But no more. Layden was named both coach and NBA executive of the year in 1984. "That was the year of the underdog," Layden says, "the Cubs, Padres and the Jazz. If World War III had broken out, Norway would have won."

Even before that season, in the same year that had nine coaching changes, the Jazz had signed Layden to a 10-year contract, the longest ever in the game. And when it was all over, Layden had also come away with an honorary doctorate from Niagara University, his alma mater, and a silver-gray Mercedes 380 SL sedan, a gift from team owner Sam Battistone. All this plus a starring appearance at a special NBA roast where Layden was introduced as one of the sandbags left over from Utah's spring floods.

One roaster, Pat Williams, the 76ers' general manager, offered Layden yet another new diet—chocolate-covered lettuce—and then repeated a tale from Lay-den's childhood. "Frank went out for baseball," he said, "and while he wasn't very good, it wasn't a total loss. The coach used him as a pattern to draw the on-deck circle." But later, Williams added a postscript. "Layden is the only coach in the league," he said, "where all the other coaches were happy for him and rejoiced in his success. Now that's unusual for this gang."
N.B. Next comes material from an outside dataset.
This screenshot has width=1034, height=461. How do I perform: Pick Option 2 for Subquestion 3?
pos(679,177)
Layden has a slightly different, and typical, perspective. "Imagine it," he says. "For a few years there, I was the worst coach in the NBA. Not only that, I was also the worst dressed, the sloppiest, the fattest and all that. Listen, our booster club? By the end of the season, they had turned into a terrorist group. Then, suddenly, like overnight, I became a bleeping intellectual. People started to ask me my opinion on politics, religion. There was a little talk of my running for Utah governor. Isn't it interesting how smart I suddenly got in one season?"

"Layden is the greatest motivator in the pro game today," says Jack Gardner, nicknamed the Fox, retired University of Utah coach and Hall of Famer, now a Jazz consultant. "Remember, this isn't the richest team in the league [the Jazz's estimated payroll of $2.9 million ranks at the bottom in the NBA], and it doesn't have a lot of big stars. But Frank has a special savvy with the players. He'll pray over them, and he'll feed them emotional sugar when they need it. And he'll kick them in the ass when they've got it coming. That's what does it."
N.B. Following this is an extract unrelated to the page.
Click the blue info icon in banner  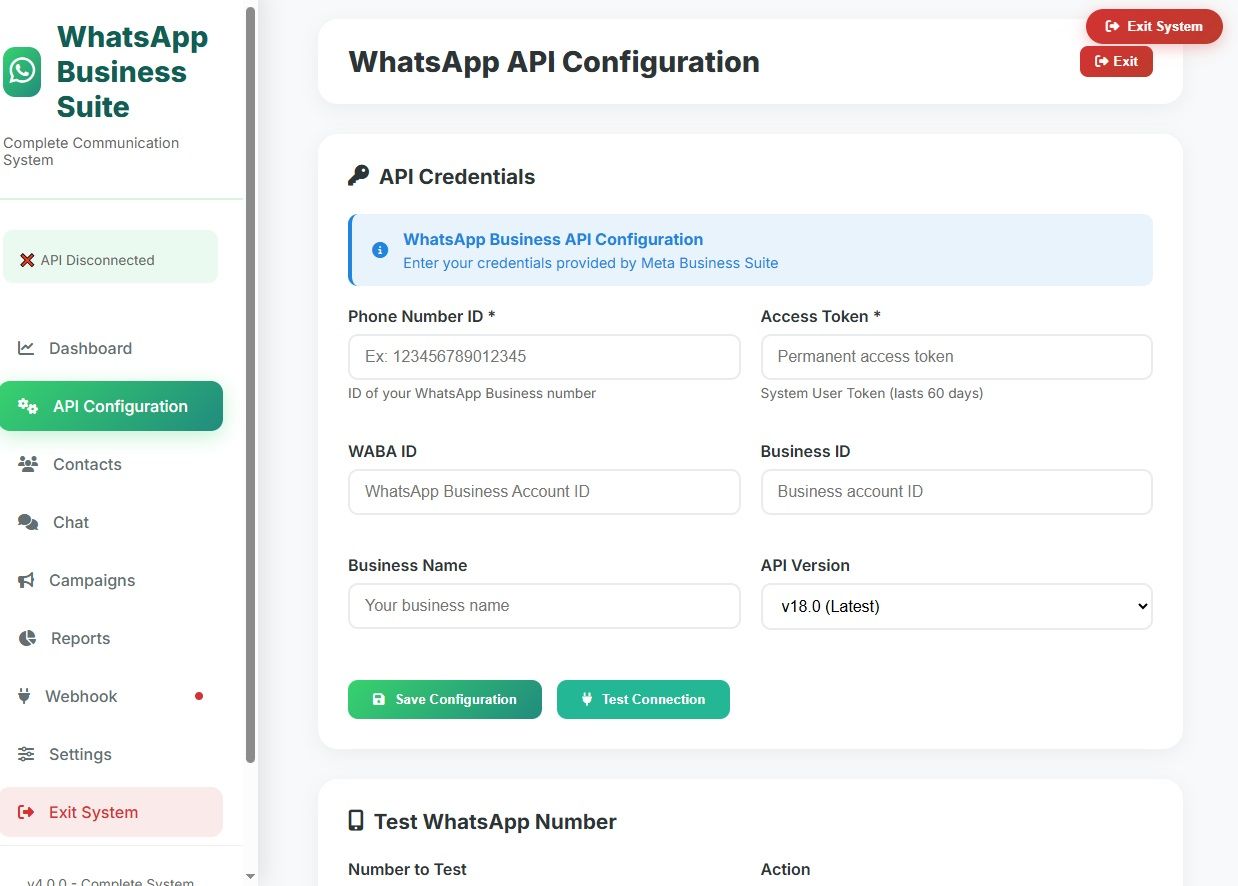[380, 250]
So now the world is waiting to see what might do it this year. "Well," says Layden, "at least we've overcome any psychological hangup about never winning. I think maybe we could win, urn, 46 games this year, tops, and say 36 minimum. Now that's not as much fun as going 63-19, say, but that's the challenge in it. We've done the final eight. Now let's try the final four."

Layden chomps on one of his four-a-day cigars, clenched firmly in the middle of his mouth, and grins conspiratorially around it like the NBA's biggest elf.

What a strange sight, how incongruous, this large and very soft man stepping ponderously through a basketball play at the top of the circle. He's got the ball, and his players swirl all around him. The ones guarding him put their hands on him lightly and carefully so as not to hurt him. "Now do you see what I mean?" says Layden. When he's this intense, his accent becomes even more unmistakable: "What I mean is, you gotta put the presshuh on the dribbluh, get it?"

This is in the Salt Palace, the team's home arena, where the ceiling looks exactly like the bottom of the descending spaceship in Close Encounters of the Third Kind. Layden's a devout believer in basketball as the purest of all games—he insists that it's simple and there are no secrets. Indeed, "it's like the ballet," he tells a friend on the sideline. "A form of theater, if you will. What you do, you've got to do good; everybody in the audience is a bleeping critic. Listen, they've seen all the routines before; they know them by heart. Don't ever count on making a small mistake and the crowd not knowing it."